Infine la quadreria dei ritratti e autoritratti. Mai vista prima, però mia cognata, un tempo restauratrice al laboratorio di Pitti, mi dice che sono stati recuperati alle cantine decine di quadri, oltre a quelli trasferiti dal corridoio vasariano. Vabbè, eccoli qua i volti degli autori. Una considerazione inattuale. Volti di persone che al contrario dei loro predecessori duecenteschi, pittori della fede, raschiatori di martiri e cristi e mani e piedi a perpetua esaltazione della morte e del sanguo che la loro fede presupponeva, allora poi, quando si fa strada la rinnovellazio umanistica, ed è una mutazione genetica della fede, la religione, a prendere il sopravvento, la pittura è lì a sondarne l’umano troppo umano : madonne che ammiccano, bambinelli smorfiosi, e santi e magi pigliati tra Medici o tra chi al loro posto, umani troppI umani.
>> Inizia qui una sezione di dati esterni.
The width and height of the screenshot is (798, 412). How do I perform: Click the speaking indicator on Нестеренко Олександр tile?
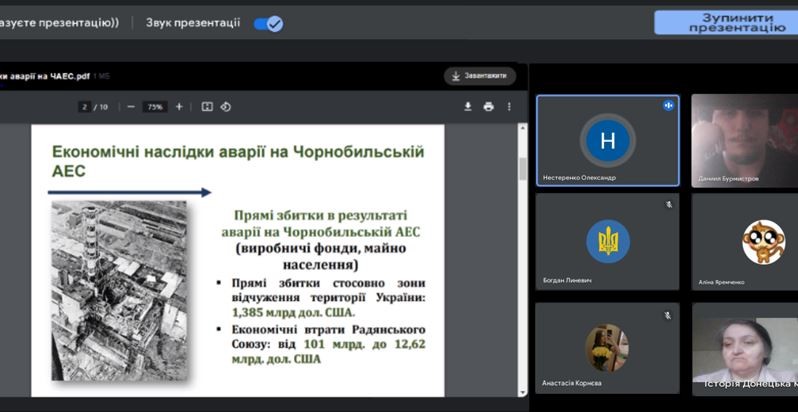[668, 105]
E Vèneri. Con la nascita correlativa e con la Primavera, Botticelli rivela che dietro il quadro c’è un volto, c’è un autoritratto. Che l’umano troppo umano salta fuori e svela occhi di intelligenza prepotente, sfavillante, capace di concezioni pittoriche ardite, di arte e oltre all’infinito. Prima di tutto. Con la religione si prese a fare i conti, nel senso di fatture al cliente con saldo a trenta giorni. Ognuno badando al suo particulare.
Autoritratti da cani. Ho osservato che sempre di più gli umani intorno, dal loro specchio interiore rimandano il ritratto ringhioso del loro camuso cagnazzo da combattimento, qualcuni nemmeno, quello di metallo del loro suv pit buller. Per dire che le persone sono una canea affamata della pappa altrui, americana, da fiera delle obesità. Brüta e cativa. Rari i buoni, se non i buoni a nulla come me.